Oliver E. Williamson


Oliver Eaton Williamson was an American economist, a professor at the University of California, Berkeley, and recipient of the 2009 Nobel Memorial Prize in Economic Sciences, which he shared with Elinor Ostrom. His transaction costs theories are influential in the social sciences.

Life and career

Williamson was born in Superior, Wisconsin, the son of Sara Lucille and Scott Williamson. A student of Ronald Coase, Herbert A. Simon and Richard Cyert, he specialized in transaction cost economics. Williamson attended Central High School in Superior. He received his B.S. in management from the MIT Sloan School of Management in 1955, MBA from Stanford University in 1960, and his Ph.D. from Carnegie Mellon University in 1963. From 1965 to 1983 he was a professor at the University of Pennsylvania and from 1983 to 1988, Gordon B. Tweedy Professor of Economics of Law and Organization at Yale University. He held professorships in business administration, economics, and law at the University of California, Berkeley since 1988 and was the Edgar F. Kaiser Professor Emeritus at the Haas School of Business. As a Fulbright Distinguished Chair, in 1999 he taught Economics at the University of Siena.
Found to be one of the most cited authors in the social sciences, in 2009, he was awarded the Nobel Memorial Prize in Economics for "his analysis of economic governance, especially the boundaries of the firm", sharing it with Elinor Ostrom. Williamson died on May 21, 2020 in Berkeley, California.

Theory

By drawing attention at a high theoretical level to equivalences and differences between market and non-market decision-making, management and service provision, Williamson was influential in the 1980s and 1990s debates on the boundaries between the public and private sectors.
His focus on the costs of transactions led Williamson to distinguish between repeated case-by-case bargaining on the one hand and relationship-specific contracts on the other. For example, the repeated purchasing of coal from a spot market to meet the daily or weekly needs of an electric utility would represent case-by-case bargaining. But over time, the utility is likely to form ongoing relationships with a specific supplier, and the economics of the relationship-specific dealings will be importantly different, he argued.
Other economists have tested Williamson's transaction-cost theories in empirical contexts. One important example is a paper by Paul L. Joskow, "Contract Duration and Relationship-Specific Investments: Empirical Evidence from Coal Markets", in American Economic Review, March 1987. The incomplete contracts approach to the theory of the firm and corporate finance is partly based on the work of Williamson and Coase.
Williamson was credited with the development of the term "information impactedness", which applies in situations in which it is difficult to ascertain the costs to information. As he explained in Markets and Hierarchies, it exists "mainly because of uncertainty and opportunism, though bounded rationality is involved as well. It exists when true underlying circumstances relevant to the transaction, or related set of transactions, are known to one or more parties but cannot be costlessly discerned by or displayed for others".

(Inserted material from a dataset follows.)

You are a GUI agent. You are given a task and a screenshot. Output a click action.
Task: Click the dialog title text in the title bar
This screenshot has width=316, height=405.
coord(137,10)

Nobel Memorial Prize in Economic Sciences

In 2009, the Royal Swedish Academy of Sciences cited Williamson and Elinor Ostrom to share the 10-million Swedish kronor prize "for his analysis of economic governance, especially the boundaries of the firm". Williamson, in the BBC's paraphrase of the academy's reasoning, "developed a theory where business firms served as structures for conflict resolution".